4. In the general formula (I), Ar ² and Ar ³ are the same or different and are each (i) a phenyl group which may be substituted with a halogen atom or an alkyl group having 1 to 6 carbon atoms, or (ii) a carbon atom. Other than nitrogen atom, sulfur atom and oxygen atom 3. The peracyl derivative or a pharmaceutically acceptable salt thereof according to claim 1 or 2, which is a 5- to 8-membered monocyclic aromatic heterocyclic group containing four hetero atoms.

5. The peracyl derivative or a pharmaceutically acceptable salt thereof according to any one of claims 1 to 4, wherein in the general formula (I), X is a methine group.

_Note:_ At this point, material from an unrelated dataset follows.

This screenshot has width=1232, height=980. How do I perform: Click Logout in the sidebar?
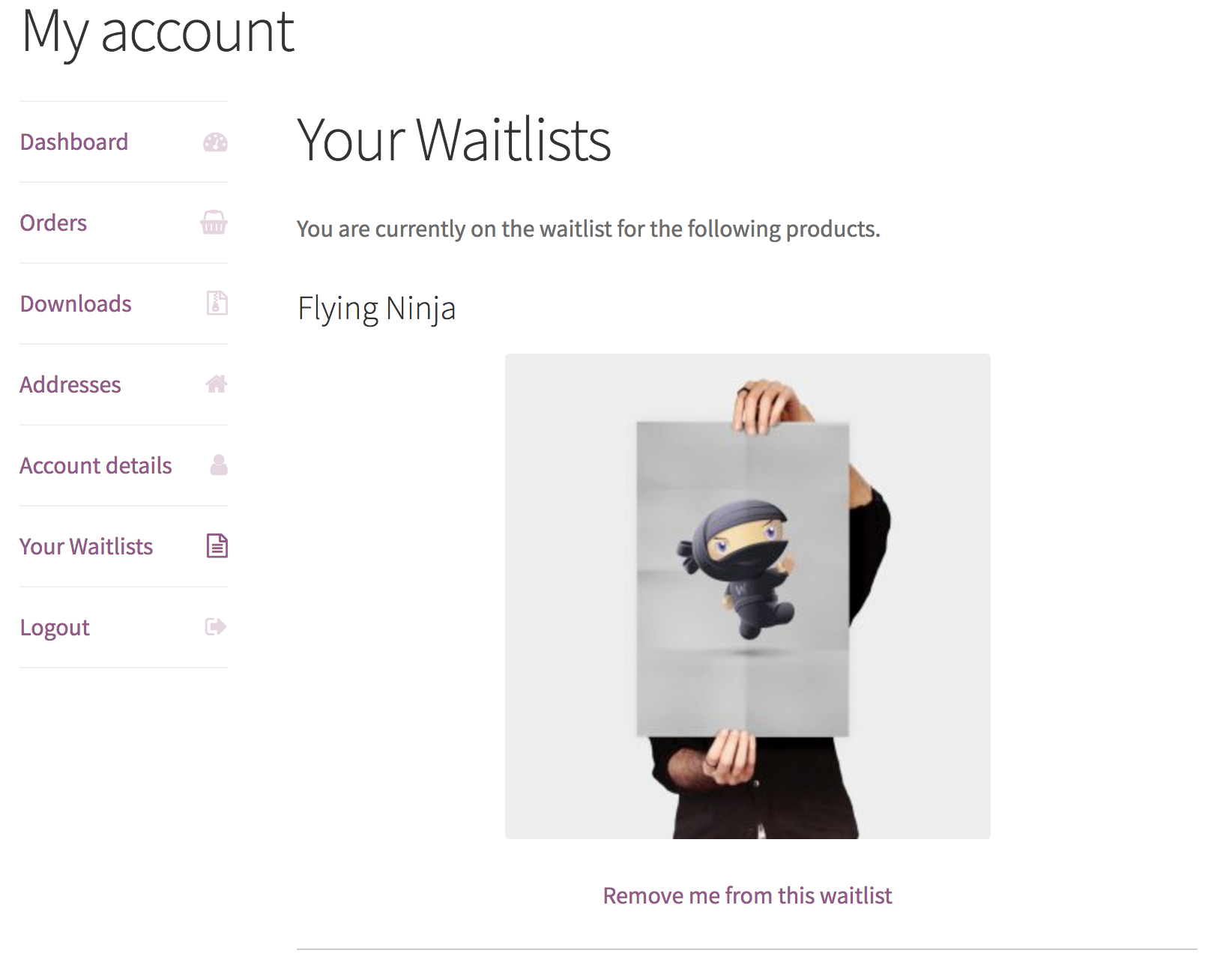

6. The peracyl derivative or a pharmaceutically acceptable salt thereof according to any one of claims 1 to 4, wherein in the general formula (I), X is a nitrogen atom.

7. An antihistamine comprising the peracil derivative according to any one of claims 1 to 6 or a pharmaceutically acceptable salt thereof as an active ingredient.

8. An antiallergic agent comprising the peracil derivative according to any one of claims 1 to 6 or a pharmaceutically acceptable salt thereof as an active ingredient.

9. Allergic conjunctivitis, allergic rhinitis, chronic juvenile measles, atopic dermatitis, asthma or the like containing the peracil derivative according to any one of claims 1 to 6 or a pharmaceutically acceptable salt thereof as an active ingredient. Prevention and treatment of chronic bronchitis.